Anyway, Mr. Happy plays the slot machine and immediately wins the jackpot on his first try. Back at home, everyone wonders what he’s gonna do with his earnings when a commercial comes on the TV for the titular “College in the Sky”, which is exactly what it sounds like; a college in the sky being promoted a giant, coked-up blue bird named Greggy. Mr. Happy immediately decides that this is what he’s using his winnings for, wanting to fulfill his apparent lifelong dream of being a VCR repairman. The joke was that the job was as pointless in 2010 as he was. He acquires a whistle, blows it, and gets whisked away to the college by Greggy himself, presumably to never be seen or brought up again.
Here we go, the season 2 premiere I was so hyped to make, where I intended to fix the problem of too many pointless characters, by throwing in more pointless characters!
We begin with Louis and Steve, now rid of Mr. Happy, moving into a new apartment when they meet their new roommates, Ronald Duck and some alligator whose name I assume was Carl. They also meet their neighbor and token girl character Maria. None of them had a single identifiable personality trait between them, and I assume that if this season actually came into fruition they would have become props, just like every other character who wasn’t a green cat.
The group immediately goes on their first outing to the park, where there happens to be a fishing contest going on. They decide to rent a boat together and compete, where they find that their only opponents are … Zack and Bob. What was it with me and trying to make those two a thing? They were never going to be a thing. No one ever liked them. Anyway, they all fish and the main group actually loses to Louis’s worthless brothers. The gang decides “oh well” and goes home while Zack and Bob celebrate their victory, before their boat breaks from the weight of all their fish. And that’s the episode.
It had been a year or two later at this point. Louis and Mr. Chocolate had already run its very short course, and I had attempted to make this a standalone cartoon before realizing I was basically making the same shit as Fire all over again.
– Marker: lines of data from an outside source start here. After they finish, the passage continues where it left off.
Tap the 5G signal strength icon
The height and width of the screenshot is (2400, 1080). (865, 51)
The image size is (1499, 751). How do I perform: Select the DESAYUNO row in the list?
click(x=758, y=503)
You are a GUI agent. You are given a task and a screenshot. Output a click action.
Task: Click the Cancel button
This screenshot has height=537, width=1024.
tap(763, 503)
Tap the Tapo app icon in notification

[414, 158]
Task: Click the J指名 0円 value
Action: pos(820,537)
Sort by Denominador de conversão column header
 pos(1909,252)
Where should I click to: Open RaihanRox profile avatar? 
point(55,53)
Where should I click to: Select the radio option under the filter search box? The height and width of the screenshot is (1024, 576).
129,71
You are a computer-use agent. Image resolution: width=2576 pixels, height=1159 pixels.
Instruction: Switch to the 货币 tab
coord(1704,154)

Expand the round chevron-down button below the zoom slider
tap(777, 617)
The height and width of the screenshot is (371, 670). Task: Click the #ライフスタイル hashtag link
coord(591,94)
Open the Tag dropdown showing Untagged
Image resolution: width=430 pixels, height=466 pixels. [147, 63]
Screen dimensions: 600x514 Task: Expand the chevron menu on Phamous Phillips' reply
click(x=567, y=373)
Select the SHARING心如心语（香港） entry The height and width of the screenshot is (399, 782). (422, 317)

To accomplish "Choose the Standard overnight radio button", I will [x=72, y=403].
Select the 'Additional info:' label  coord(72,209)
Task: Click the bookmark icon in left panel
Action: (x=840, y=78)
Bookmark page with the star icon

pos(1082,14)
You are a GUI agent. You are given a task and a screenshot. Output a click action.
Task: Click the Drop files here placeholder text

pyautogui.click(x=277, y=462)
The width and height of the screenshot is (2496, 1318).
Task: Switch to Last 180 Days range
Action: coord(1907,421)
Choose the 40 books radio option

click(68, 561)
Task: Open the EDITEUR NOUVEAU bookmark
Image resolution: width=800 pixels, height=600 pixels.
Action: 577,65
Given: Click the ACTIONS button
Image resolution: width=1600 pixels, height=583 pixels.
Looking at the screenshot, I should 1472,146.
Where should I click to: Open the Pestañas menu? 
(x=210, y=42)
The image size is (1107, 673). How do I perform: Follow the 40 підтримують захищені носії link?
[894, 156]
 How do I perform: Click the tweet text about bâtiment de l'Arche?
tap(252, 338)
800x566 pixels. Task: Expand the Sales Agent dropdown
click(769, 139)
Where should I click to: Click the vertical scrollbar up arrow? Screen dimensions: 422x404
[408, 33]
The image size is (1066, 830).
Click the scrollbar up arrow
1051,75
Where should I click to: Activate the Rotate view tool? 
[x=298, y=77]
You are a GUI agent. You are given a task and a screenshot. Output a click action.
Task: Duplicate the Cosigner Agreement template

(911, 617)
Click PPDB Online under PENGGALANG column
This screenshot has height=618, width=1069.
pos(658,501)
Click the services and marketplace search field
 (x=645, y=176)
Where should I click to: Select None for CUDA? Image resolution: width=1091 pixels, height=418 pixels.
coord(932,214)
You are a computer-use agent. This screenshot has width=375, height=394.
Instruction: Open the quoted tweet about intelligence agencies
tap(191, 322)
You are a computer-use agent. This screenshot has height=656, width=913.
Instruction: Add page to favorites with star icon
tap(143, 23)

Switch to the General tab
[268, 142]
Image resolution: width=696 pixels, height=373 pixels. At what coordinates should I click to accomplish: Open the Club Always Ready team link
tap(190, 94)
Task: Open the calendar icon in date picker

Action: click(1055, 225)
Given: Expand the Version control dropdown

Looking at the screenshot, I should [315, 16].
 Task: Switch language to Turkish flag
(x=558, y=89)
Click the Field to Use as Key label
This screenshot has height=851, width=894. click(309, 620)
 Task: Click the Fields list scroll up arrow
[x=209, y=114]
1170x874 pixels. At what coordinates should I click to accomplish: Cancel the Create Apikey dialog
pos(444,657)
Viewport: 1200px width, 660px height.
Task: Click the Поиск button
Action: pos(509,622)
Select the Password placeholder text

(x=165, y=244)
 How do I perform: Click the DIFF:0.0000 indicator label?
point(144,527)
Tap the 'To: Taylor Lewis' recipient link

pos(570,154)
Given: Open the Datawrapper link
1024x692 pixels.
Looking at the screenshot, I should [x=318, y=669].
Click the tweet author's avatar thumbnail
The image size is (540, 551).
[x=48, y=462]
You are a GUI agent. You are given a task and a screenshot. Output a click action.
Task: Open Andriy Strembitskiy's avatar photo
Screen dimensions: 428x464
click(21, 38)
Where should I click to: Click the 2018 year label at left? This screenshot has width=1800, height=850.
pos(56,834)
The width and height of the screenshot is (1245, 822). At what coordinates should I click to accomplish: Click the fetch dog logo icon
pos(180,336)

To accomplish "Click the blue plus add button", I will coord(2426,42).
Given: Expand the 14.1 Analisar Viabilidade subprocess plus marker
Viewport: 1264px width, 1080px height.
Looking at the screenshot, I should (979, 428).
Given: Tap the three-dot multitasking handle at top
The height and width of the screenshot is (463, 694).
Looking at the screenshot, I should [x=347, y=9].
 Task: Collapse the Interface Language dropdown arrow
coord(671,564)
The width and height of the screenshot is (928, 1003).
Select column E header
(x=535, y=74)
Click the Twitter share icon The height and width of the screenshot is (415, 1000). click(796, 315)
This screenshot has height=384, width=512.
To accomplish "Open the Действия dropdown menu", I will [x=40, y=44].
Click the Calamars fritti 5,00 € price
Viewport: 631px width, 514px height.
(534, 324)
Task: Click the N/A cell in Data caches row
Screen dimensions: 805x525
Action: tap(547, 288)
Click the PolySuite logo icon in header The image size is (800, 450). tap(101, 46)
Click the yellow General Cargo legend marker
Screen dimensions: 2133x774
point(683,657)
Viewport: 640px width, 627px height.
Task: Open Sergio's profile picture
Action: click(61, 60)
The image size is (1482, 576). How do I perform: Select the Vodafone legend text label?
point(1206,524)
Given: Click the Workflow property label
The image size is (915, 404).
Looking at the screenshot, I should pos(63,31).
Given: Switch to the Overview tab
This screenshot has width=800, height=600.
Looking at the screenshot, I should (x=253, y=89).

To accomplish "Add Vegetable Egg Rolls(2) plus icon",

So why not make it a Fire episode?
So Louis is on the phone with his new neighbor, Maria, the only character from the other Season 2 episode that didn’t get scrapped. They’re talking about the hot new video game Rock Hero 6, a riff on the popular Guitar Hero and Rock Band games at the time. Louis and Mr. Chocolate rush over to Maria’s place and they all get pretty good at the game. So good in fact, that they decide to form a real rock band named “Big Sexy Hair”.
They immediately join a Battle of the Bands, where they preform a song about how awesome they are over stock iMovie music, and get booed off the stage. Maybe if they hadn’t picked Mr. Chocolate as the singer with his prepubescent Kermit the Frog voice, it would have gone differently.
Not the best season 2 premiere or introduction to Maria, but better than that fishing episode. And at least I had the sense to introduce one new pointless character instead of three.